L’affondamento della Corazzata Roma e il martirio dei vigili urbani commemorati a Barletta

24 agosto 2011 0 Di redazione

La storia non va dimenticata e, in particolare, non vanno dimenticati coloro che hanno dato la vita per una Patria civile, democratica, giusta e solidale. Questi sono i principi ispiratori dell’Iniziativa “Il mese della Memoria” organizzato dal comune di Barletta e l’Archivio della Resistenza e della Memoria. L’iniziativa presentata oggi in una conferenza stampa che si è tenuta questa mattina nella sala rossa del castello di Barletta costituisce una risposta all’esigenza di ricordare quei vigili urbani e netturbini fucilati nel settembre del 43 per una feroce ritorsione nazista alle attività della resistenza che, proprio dalla Puglia, iniziò ad organizzarsi.
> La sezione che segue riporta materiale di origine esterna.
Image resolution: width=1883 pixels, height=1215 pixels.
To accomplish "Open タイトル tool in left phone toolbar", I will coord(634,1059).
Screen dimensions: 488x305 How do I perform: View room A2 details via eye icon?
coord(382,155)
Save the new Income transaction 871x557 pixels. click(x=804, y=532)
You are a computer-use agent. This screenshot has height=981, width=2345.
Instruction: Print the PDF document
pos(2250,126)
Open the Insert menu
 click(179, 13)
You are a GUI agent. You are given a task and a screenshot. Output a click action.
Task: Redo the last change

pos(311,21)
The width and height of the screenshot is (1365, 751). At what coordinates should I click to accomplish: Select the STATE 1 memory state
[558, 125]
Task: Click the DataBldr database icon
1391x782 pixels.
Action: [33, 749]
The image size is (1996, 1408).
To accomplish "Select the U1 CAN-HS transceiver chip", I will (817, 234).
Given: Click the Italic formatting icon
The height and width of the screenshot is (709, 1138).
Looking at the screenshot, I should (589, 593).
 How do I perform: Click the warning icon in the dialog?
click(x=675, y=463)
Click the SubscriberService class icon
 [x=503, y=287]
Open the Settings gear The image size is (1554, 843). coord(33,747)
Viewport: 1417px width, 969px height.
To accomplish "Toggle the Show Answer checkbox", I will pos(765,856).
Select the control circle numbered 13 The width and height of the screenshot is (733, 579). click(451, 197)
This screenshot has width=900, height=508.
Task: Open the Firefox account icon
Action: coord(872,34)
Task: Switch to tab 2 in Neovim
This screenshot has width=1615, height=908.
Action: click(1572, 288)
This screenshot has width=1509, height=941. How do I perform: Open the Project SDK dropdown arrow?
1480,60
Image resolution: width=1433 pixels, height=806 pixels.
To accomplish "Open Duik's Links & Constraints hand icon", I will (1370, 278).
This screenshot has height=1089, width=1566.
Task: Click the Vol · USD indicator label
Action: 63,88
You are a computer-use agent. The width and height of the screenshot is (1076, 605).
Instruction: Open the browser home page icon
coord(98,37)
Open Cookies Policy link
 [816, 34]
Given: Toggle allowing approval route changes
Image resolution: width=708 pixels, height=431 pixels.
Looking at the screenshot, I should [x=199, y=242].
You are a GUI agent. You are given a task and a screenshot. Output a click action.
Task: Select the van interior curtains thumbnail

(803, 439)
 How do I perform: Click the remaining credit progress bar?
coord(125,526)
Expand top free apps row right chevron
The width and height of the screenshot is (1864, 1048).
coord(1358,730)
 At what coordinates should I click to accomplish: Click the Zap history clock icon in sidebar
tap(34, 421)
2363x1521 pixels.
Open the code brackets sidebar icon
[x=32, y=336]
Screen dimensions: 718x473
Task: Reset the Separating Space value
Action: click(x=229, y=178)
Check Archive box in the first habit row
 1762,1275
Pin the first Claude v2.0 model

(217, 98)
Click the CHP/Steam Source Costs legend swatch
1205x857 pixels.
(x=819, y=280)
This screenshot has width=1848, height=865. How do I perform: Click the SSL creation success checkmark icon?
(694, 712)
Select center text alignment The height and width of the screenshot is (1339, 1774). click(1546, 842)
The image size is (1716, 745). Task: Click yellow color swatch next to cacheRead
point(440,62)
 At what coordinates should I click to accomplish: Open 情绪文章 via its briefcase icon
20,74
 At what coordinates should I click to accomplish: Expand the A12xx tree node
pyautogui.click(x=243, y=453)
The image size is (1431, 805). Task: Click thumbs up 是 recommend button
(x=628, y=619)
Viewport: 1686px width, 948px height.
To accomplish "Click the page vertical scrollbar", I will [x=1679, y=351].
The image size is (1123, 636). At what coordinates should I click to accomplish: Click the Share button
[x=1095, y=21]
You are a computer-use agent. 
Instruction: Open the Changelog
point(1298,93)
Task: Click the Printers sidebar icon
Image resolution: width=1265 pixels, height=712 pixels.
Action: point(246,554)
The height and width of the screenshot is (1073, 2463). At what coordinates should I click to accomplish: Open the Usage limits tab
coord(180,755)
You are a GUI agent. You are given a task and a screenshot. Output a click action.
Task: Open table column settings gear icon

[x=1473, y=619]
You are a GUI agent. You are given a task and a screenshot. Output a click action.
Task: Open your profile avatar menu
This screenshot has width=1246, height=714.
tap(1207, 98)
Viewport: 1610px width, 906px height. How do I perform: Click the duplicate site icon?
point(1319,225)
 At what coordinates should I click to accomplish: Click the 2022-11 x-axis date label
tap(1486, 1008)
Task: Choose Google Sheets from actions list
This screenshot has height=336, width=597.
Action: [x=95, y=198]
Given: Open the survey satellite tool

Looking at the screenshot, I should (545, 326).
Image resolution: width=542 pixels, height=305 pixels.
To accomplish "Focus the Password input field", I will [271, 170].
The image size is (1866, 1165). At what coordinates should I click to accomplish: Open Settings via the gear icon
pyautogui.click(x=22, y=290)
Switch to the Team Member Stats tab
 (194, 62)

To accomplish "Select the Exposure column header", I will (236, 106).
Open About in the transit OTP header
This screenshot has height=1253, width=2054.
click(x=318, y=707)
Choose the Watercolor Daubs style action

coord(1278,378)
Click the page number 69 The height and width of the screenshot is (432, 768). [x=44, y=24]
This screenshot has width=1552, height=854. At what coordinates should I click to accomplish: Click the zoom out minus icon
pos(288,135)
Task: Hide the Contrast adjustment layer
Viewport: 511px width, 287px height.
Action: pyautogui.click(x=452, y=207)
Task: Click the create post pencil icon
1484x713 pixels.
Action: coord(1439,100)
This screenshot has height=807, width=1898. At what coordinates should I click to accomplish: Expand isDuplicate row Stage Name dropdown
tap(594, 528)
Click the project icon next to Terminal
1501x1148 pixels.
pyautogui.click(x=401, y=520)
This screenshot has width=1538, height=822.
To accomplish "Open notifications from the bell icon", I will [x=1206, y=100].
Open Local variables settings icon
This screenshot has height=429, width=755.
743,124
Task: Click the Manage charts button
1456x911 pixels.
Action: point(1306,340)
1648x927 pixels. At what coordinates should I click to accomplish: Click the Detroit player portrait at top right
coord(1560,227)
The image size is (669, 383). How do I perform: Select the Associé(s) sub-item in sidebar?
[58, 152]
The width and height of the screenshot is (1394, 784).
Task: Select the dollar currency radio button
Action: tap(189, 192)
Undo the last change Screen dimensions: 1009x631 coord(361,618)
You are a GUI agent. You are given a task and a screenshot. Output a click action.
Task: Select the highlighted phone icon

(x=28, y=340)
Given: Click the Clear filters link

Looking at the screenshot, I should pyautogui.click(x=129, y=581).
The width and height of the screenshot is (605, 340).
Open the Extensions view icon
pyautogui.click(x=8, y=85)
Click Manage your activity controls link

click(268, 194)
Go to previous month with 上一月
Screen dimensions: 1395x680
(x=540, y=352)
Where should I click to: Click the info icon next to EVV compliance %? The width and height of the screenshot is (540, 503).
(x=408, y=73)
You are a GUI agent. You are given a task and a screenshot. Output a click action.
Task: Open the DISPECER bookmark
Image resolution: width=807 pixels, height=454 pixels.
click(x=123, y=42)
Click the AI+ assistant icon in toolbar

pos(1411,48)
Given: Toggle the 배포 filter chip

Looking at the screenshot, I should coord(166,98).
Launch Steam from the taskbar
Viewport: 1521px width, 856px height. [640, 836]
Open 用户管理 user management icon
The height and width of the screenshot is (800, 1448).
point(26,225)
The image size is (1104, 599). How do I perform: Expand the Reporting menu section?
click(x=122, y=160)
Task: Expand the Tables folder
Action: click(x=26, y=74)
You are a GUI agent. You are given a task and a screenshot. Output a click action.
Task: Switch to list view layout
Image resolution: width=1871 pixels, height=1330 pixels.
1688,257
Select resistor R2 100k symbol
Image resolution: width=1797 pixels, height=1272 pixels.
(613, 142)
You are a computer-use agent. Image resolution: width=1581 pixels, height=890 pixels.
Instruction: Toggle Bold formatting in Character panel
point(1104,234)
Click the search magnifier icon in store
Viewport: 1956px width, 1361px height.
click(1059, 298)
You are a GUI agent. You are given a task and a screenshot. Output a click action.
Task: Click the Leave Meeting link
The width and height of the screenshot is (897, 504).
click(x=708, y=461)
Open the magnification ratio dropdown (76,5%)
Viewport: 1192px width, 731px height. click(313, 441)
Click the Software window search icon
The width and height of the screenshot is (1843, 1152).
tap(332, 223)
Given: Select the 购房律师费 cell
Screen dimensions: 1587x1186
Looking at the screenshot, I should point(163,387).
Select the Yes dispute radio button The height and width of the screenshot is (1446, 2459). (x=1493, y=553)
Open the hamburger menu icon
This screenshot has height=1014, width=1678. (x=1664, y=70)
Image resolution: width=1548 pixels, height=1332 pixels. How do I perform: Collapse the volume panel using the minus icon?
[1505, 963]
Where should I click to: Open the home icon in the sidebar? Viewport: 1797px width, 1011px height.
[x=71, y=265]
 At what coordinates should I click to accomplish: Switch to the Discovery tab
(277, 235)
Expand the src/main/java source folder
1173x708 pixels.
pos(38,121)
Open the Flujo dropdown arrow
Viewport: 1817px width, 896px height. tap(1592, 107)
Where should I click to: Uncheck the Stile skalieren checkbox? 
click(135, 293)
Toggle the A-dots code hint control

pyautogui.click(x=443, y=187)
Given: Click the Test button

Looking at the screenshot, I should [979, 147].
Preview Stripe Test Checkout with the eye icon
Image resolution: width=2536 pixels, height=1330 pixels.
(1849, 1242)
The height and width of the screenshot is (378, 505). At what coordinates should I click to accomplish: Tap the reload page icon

Uomini che pagarono con la vita la ola colpa di portare indosso una uniforme, fosse anche quella di netturbino. Ma non solo, “Il mese della Memoria” che si inaugura domani 25 agosto abbraccia il ricordo di tutte le vite “date” per la democrazia, come quelle degli ex Jugoslavi che ingrossavano con efficacia la Resistenza. Nel cimitero di Barletta ne riposano ben 1500 a cui il 26 agosto si inaugura un monumento ossario. All’appuntamento parteciperà l’ambasciatrice serba Ana Hrustanovic, che presenzierà anche, domani, alle 18 l’inaugurazione della mostra fotografica “La Memoria dell’Accoglienza” realizzata in collaborazione con la Fidapa di Barletta. Tra i tanti appuntamenti di spessore citiamo quello del 9 settembre quando si ricorderà il doloroso affondamento della Regia corazzata Roma inabissata con i suoi marinai, tra cui molti barlettani, il 9 settembre del 1943. Un appuntamento fortemente volto dall’Anmi di Barletta rappresentata dal presidente Sebastiano Lavecchia e dal presidente onorario Pasquale Pedico. Alle 18 un picchetto d‘onore dell’82°Reggimento Fanteria Torino ricorderanno gli avvenimenti davanti al monumento ai caduti della Corazzata Roma. Il 12 settembre si svolgerà il raduno nazionale della Polizia Municipale. Ma le iniziative saranno molteplici e termineranno il 26 ottobre.